10 Spicy Facts About Vernors, Michigan’s Favorite Beverage

10 Spicy Facts About Vernors, Michigan’s Favorite Beverage

Whether you call that carbonated beverage we all drink “soda” or “pop,” one thing we can all agree on is that Vernors ginger ale is a hometown favorite. This distinctive beverage with a bite has been well loved by those here in the Awesome Mitten for over 150 years. While you may know it’s familiar taste, here are 10 facts that you may not know about Michigan’s oldest and favorite beverage.

Vernors pharmacy original location on Woodward
Vernors pharmacy original location on Woodward. Photo courtesy of Kevin Wunderlich.

1. Vernors claims to be the oldest soda in the United States.

While some may have been in production prior to Vernors, none of them had stood the test of time. James Vernor first served his soda in 1866 at his Detroit pharmacy on the corner of Woodard and Clifford. (That location is now a Warby Parker eyeglass store. However, they still serve Vernors there!) In 2016, Detroit residents and many more celebrated the 150th anniversary of this fizzy beverage often recognized as our unofficial state beverage.

§ **Problems to work on**:
1. Reproduce the stretch of the Vernors article from "1. Vernors claims to" through "unofficial state beverage.".
2. In the Vernors article, in what year did James Vernor first serve his soda?
Rely only on the Vernors article for what follows.

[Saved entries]
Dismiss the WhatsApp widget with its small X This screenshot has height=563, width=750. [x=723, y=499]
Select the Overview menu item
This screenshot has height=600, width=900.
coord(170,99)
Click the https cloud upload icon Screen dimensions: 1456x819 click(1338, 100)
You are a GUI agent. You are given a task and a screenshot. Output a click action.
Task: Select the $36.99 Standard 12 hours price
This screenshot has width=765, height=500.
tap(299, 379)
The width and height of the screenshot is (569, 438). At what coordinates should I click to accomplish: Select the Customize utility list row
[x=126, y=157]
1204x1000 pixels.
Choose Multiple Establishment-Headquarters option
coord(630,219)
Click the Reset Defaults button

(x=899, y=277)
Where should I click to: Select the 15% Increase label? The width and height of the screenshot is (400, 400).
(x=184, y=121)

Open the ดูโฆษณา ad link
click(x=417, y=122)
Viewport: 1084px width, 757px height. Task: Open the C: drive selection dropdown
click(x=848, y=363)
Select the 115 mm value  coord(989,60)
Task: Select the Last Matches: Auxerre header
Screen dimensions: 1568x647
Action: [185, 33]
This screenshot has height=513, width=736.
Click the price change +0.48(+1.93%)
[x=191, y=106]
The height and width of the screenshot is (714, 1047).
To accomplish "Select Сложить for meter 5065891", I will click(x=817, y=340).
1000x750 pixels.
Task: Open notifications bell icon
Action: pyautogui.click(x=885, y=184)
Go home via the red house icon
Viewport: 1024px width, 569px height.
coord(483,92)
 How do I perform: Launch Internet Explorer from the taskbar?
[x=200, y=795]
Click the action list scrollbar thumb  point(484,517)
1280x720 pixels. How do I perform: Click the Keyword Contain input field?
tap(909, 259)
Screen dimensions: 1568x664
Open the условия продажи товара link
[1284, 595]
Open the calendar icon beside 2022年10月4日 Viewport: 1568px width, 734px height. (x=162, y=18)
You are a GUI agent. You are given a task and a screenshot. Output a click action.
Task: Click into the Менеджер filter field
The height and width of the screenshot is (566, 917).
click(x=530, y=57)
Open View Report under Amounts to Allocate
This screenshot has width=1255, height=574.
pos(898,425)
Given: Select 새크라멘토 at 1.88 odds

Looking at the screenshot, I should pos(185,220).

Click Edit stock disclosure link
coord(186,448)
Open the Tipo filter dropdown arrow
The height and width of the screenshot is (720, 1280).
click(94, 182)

§ **Responses to the tasks**:
1.
1. Vernors claims to be the oldest soda in the United States.

While some may have been in production prior to Vernors, none of them had stood the test of time. James Vernor first served his soda in 1866 at his Detroit pharmacy on the corner of Woodard and Clifford. (That location is now a Warby Parker eyeglass store. However, they still serve Vernors there!) In 2016, Detroit residents and many more celebrated the 150th anniversary of this fizzy beverage often recognized as our unofficial state beverage.

2. 1866